Local realtor Matthew Rufh said things are still bouncing back from the slow month in which sales tanked during the late-March to mid-April lockdown.
“We didn’t start picking up until mid-April,” Rufh said.
But by May, numbers were increasing sharply, and July saw them keep going up.
Condo sales saw the biggest jump year-over-year in Langley, according to Fraser Valley Real Estate Board (FVREB) statistics.
In July, 119 condos changed hands, an increase of 112.5 per cent from the 56 that sold in the same month last year.
Detached house sales were also up, with 129 sales, a 34.4 per cent increase from the 96 that sold last year.
Townhouse sales were up to 132, from 95 last year, a 38.9 per cent increase.
Prices for houses and townhouses were up from a year ago.
In July 2019, at the tail end of a real estate downturn, a detached house in Langley was selling for a benchmark price of $983,100. A benchmark price is the price the FVREB calculates is paid for a “typical” detached home.
That benchmark price is now up eight per cent, to just over $1 million.

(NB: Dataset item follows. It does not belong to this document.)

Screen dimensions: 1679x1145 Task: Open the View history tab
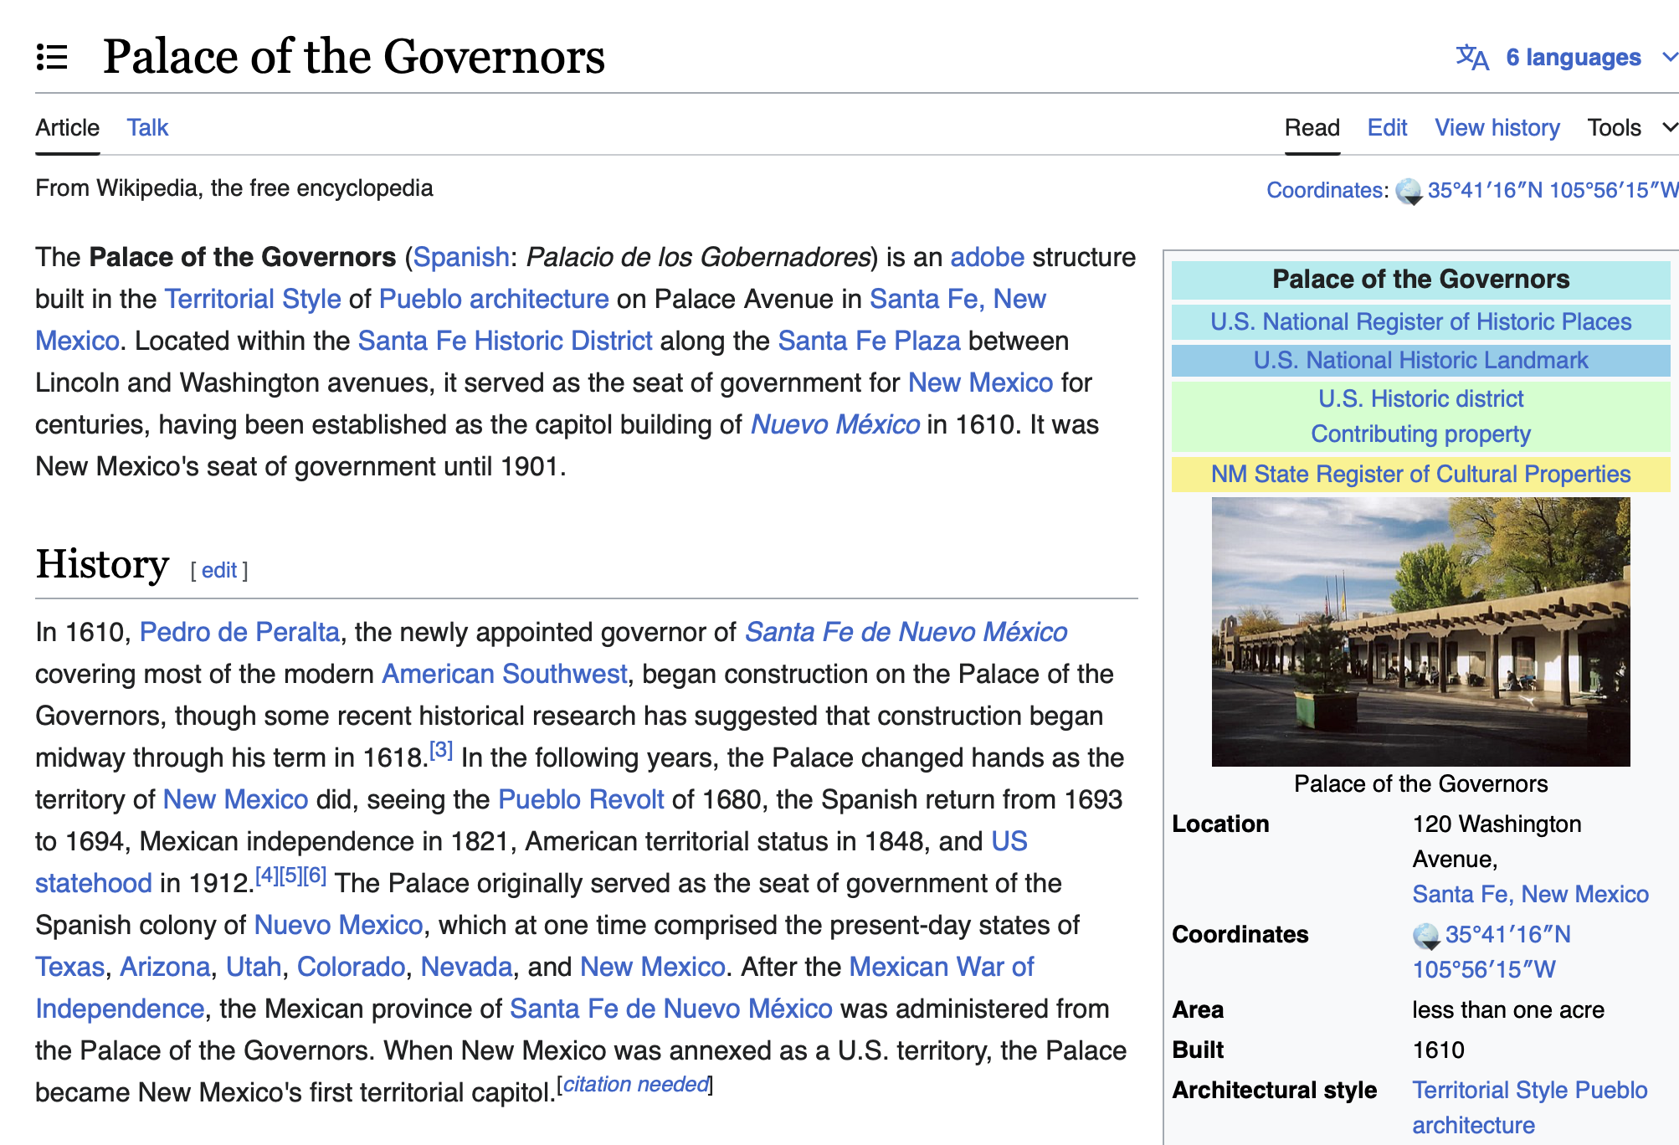click(1497, 127)
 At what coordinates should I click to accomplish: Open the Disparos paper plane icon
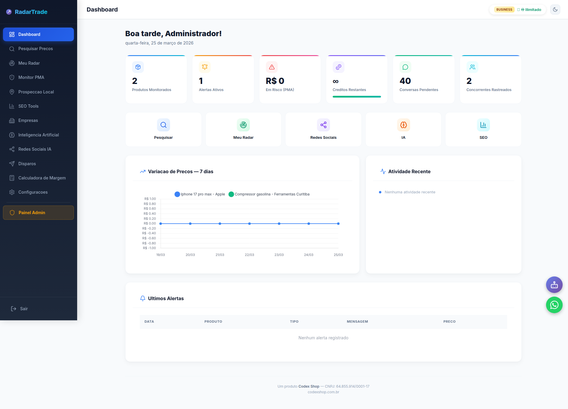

The average price has also risen by almost exactly the same amount, 8.1 per cent.
Condos saw a divergence in the changes of the benchmark and the average price.
A benchmark Langley condo in July sold for $399,100, up 3.6 per cent from last year.
The average sale price for all condos was almost identical, at $396,761, but that was down by 13.9 per cent from last year’s average of $461,047.
As for why the sales are still so strong despite the economic damage done by COVID-19, Rufh said it doesn’t seem to be any one cause that’s driving the current hot market in real estate.
“There was no specific demographic that was buying or selling property,” he said.
Extremely low interest rates, slashed at the start of the pandemic, may also be a factor.
One area of particular interest by buyers seems to be detached homes between $900,000 and $1.3 million, with a secondary suite.
People who bought townhouses some years ago and are looking to move up to a house want a place with a “mortgage helper,” Rufh said. A rental suite can carry $150,000 to $200,000 of the mortgage.
There has also been interest in homes with offices, since so many people have or still are working from home instead of heading into the office.
But it doesn’t seem to be a deal breaker – buyers are happy to set up in a kitchen or spare bedroom, said Rufh.
Right now, Rufh expects the current wave might level out through the autumn, but he’s already seeing increased interest in people moving to B.C. from other provinces because of how well this region handled the coronavirus pandemic.
Across the region covered by the FVREB, July wasn’t just a good month, it saw the second-highest number of property sales ever, according to the group’s statistics.